### [What you have to do]
Output all of the entries beneath, exactly as written.

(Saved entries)
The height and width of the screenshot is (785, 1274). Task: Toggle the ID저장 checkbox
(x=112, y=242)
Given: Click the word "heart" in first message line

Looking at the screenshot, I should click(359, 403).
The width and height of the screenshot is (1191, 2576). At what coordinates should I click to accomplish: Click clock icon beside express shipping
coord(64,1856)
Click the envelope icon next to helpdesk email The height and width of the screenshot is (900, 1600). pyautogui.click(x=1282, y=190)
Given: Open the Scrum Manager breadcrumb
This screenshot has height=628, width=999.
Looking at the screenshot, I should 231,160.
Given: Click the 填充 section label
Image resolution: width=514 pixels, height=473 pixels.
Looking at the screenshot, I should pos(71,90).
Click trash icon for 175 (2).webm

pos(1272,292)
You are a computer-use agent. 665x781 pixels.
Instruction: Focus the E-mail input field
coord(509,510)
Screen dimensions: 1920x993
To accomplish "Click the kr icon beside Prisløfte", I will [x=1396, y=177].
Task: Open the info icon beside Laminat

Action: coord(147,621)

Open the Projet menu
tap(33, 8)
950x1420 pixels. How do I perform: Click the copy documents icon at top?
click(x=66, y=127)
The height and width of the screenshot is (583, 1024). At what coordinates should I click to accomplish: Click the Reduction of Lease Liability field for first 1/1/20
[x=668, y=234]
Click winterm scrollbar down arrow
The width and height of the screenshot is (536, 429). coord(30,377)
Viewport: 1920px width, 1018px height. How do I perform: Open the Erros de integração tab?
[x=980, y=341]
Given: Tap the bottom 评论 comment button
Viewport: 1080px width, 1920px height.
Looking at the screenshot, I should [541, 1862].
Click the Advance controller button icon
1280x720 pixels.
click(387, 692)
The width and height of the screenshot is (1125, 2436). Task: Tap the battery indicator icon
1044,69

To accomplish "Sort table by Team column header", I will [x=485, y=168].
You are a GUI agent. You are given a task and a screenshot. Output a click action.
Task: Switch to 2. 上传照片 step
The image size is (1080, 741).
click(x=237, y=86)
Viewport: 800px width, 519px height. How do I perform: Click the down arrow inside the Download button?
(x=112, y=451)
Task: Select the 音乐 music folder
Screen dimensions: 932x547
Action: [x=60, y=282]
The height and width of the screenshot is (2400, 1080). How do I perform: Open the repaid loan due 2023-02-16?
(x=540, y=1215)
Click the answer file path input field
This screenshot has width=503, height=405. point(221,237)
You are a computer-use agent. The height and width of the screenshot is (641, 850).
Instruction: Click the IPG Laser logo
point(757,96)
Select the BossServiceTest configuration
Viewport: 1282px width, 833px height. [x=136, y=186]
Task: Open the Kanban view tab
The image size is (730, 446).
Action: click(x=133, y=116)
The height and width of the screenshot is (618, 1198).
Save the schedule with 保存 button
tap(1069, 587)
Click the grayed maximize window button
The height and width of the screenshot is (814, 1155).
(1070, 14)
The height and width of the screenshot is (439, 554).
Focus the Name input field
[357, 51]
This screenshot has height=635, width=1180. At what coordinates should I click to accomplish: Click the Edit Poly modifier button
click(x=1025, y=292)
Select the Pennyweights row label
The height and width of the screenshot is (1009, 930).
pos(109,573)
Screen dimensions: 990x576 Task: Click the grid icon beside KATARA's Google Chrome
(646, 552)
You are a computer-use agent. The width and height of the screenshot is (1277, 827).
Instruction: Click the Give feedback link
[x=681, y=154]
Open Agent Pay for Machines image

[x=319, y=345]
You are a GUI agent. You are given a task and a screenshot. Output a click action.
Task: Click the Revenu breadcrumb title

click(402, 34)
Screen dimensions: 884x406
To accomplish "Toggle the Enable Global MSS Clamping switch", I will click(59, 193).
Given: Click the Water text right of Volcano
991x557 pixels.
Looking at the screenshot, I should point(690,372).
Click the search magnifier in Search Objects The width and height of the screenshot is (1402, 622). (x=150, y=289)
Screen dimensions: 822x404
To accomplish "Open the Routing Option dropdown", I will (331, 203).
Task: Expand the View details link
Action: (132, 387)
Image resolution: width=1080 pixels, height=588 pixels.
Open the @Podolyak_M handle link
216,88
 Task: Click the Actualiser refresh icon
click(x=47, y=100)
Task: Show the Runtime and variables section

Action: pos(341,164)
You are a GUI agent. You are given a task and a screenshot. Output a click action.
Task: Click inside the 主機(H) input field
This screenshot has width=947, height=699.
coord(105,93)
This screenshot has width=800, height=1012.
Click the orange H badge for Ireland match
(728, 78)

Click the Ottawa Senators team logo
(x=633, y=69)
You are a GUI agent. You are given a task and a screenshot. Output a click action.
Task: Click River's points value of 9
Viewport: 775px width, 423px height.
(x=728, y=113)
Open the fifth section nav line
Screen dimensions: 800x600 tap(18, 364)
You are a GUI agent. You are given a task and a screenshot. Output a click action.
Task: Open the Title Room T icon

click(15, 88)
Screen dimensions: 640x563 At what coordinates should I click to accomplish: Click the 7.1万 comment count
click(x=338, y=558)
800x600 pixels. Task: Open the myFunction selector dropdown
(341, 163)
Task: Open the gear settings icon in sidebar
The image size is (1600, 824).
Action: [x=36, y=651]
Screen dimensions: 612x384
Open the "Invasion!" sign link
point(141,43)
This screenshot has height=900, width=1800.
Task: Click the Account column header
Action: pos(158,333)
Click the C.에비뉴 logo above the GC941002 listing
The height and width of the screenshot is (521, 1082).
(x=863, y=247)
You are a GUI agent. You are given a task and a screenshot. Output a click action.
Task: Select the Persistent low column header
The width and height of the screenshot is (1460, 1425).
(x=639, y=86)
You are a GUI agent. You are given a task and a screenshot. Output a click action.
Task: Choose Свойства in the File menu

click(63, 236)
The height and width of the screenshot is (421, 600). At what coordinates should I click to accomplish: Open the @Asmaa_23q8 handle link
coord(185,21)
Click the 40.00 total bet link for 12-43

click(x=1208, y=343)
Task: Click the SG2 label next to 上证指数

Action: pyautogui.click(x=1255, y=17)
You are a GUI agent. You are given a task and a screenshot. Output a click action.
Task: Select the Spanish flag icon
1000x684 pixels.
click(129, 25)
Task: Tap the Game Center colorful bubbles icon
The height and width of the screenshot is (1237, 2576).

### [Task solution]
The height and width of the screenshot is (785, 1274). Task: Toggle the ID저장 checkbox
(x=112, y=242)
Given: Click the word "heart" in first message line

Looking at the screenshot, I should click(359, 403).
The width and height of the screenshot is (1191, 2576). At what coordinates should I click to accomplish: Click clock icon beside express shipping
coord(64,1856)
Click the envelope icon next to helpdesk email The height and width of the screenshot is (900, 1600). pyautogui.click(x=1282, y=190)
Given: Open the Scrum Manager breadcrumb
This screenshot has height=628, width=999.
Looking at the screenshot, I should 231,160.
Given: Click the 填充 section label
Image resolution: width=514 pixels, height=473 pixels.
Looking at the screenshot, I should pos(71,90).
Click trash icon for 175 (2).webm

pos(1272,292)
You are a computer-use agent. 665x781 pixels.
Instruction: Focus the E-mail input field
coord(509,510)
Screen dimensions: 1920x993
To accomplish "Click the kr icon beside Prisløfte", I will [x=1396, y=177].
Task: Open the info icon beside Laminat

Action: coord(147,621)

Open the Projet menu
tap(33, 8)
950x1420 pixels. How do I perform: Click the copy documents icon at top?
click(x=66, y=127)
The height and width of the screenshot is (583, 1024). At what coordinates should I click to accomplish: Click the Reduction of Lease Liability field for first 1/1/20
[x=668, y=234]
Click winterm scrollbar down arrow
The width and height of the screenshot is (536, 429). coord(30,377)
Viewport: 1920px width, 1018px height. How do I perform: Open the Erros de integração tab?
[x=980, y=341]
Given: Tap the bottom 评论 comment button
Viewport: 1080px width, 1920px height.
Looking at the screenshot, I should [541, 1862].
Click the Advance controller button icon
1280x720 pixels.
click(387, 692)
The width and height of the screenshot is (1125, 2436). Task: Tap the battery indicator icon
1044,69

To accomplish "Sort table by Team column header", I will [x=485, y=168].
You are a GUI agent. You are given a task and a screenshot. Output a click action.
Task: Switch to 2. 上传照片 step
The image size is (1080, 741).
click(x=237, y=86)
Viewport: 800px width, 519px height. How do I perform: Click the down arrow inside the Download button?
(x=112, y=451)
Task: Select the 音乐 music folder
Screen dimensions: 932x547
Action: [x=60, y=282]
The height and width of the screenshot is (2400, 1080). How do I perform: Open the repaid loan due 2023-02-16?
(x=540, y=1215)
Click the answer file path input field
This screenshot has width=503, height=405. point(221,237)
You are a computer-use agent. The height and width of the screenshot is (641, 850).
Instruction: Click the IPG Laser logo
point(757,96)
Select the BossServiceTest configuration
Viewport: 1282px width, 833px height. [x=136, y=186]
Task: Open the Kanban view tab
The image size is (730, 446).
Action: click(x=133, y=116)
The height and width of the screenshot is (618, 1198).
Save the schedule with 保存 button
tap(1069, 587)
Click the grayed maximize window button
The height and width of the screenshot is (814, 1155).
(1070, 14)
The height and width of the screenshot is (439, 554).
Focus the Name input field
[357, 51]
This screenshot has height=635, width=1180. At what coordinates should I click to accomplish: Click the Edit Poly modifier button
click(x=1025, y=292)
Select the Pennyweights row label
The height and width of the screenshot is (1009, 930).
pos(109,573)
Screen dimensions: 990x576 Task: Click the grid icon beside KATARA's Google Chrome
(646, 552)
You are a computer-use agent. The width and height of the screenshot is (1277, 827).
Instruction: Click the Give feedback link
[x=681, y=154]
Open Agent Pay for Machines image

[x=319, y=345]
You are a GUI agent. You are given a task and a screenshot. Output a click action.
Task: Click the Revenu breadcrumb title

click(402, 34)
Screen dimensions: 884x406
To accomplish "Toggle the Enable Global MSS Clamping switch", I will click(59, 193).
Given: Click the Water text right of Volcano
991x557 pixels.
Looking at the screenshot, I should point(690,372).
Click the search magnifier in Search Objects The width and height of the screenshot is (1402, 622). (x=150, y=289)
Screen dimensions: 822x404
To accomplish "Open the Routing Option dropdown", I will (331, 203).
Task: Expand the View details link
Action: (132, 387)
Image resolution: width=1080 pixels, height=588 pixels.
Open the @Podolyak_M handle link
216,88
 Task: Click the Actualiser refresh icon
click(x=47, y=100)
Task: Show the Runtime and variables section

Action: pos(341,164)
You are a GUI agent. You are given a task and a screenshot. Output a click action.
Task: Click inside the 主機(H) input field
This screenshot has width=947, height=699.
coord(105,93)
This screenshot has width=800, height=1012.
Click the orange H badge for Ireland match
(728, 78)

Click the Ottawa Senators team logo
(x=633, y=69)
You are a GUI agent. You are given a task and a screenshot. Output a click action.
Task: Click River's points value of 9
Viewport: 775px width, 423px height.
(x=728, y=113)
Open the fifth section nav line
Screen dimensions: 800x600 tap(18, 364)
You are a GUI agent. You are given a task and a screenshot. Output a click action.
Task: Open the Title Room T icon

click(15, 88)
Screen dimensions: 640x563 At what coordinates should I click to accomplish: Click the 7.1万 comment count
click(x=338, y=558)
800x600 pixels. Task: Open the myFunction selector dropdown
(341, 163)
Task: Open the gear settings icon in sidebar
The image size is (1600, 824).
Action: [x=36, y=651]
Screen dimensions: 612x384
Open the "Invasion!" sign link
point(141,43)
This screenshot has height=900, width=1800.
Task: Click the Account column header
Action: pos(158,333)
Click the C.에비뉴 logo above the GC941002 listing
The height and width of the screenshot is (521, 1082).
(x=863, y=247)
You are a GUI agent. You are given a task and a screenshot. Output a click action.
Task: Select the Persistent low column header
The width and height of the screenshot is (1460, 1425).
(x=639, y=86)
You are a GUI agent. You are given a task and a screenshot. Output a click action.
Task: Choose Свойства in the File menu

click(63, 236)
The height and width of the screenshot is (421, 600). At what coordinates should I click to accomplish: Open the @Asmaa_23q8 handle link
coord(185,21)
Click the 40.00 total bet link for 12-43

click(x=1208, y=343)
Task: Click the SG2 label next to 上证指数

Action: pyautogui.click(x=1255, y=17)
You are a GUI agent. You are given a task and a screenshot. Output a click action.
Task: Select the Spanish flag icon
1000x684 pixels.
click(129, 25)
Task: Tap the Game Center colorful bubbles icon
The height and width of the screenshot is (1237, 2576).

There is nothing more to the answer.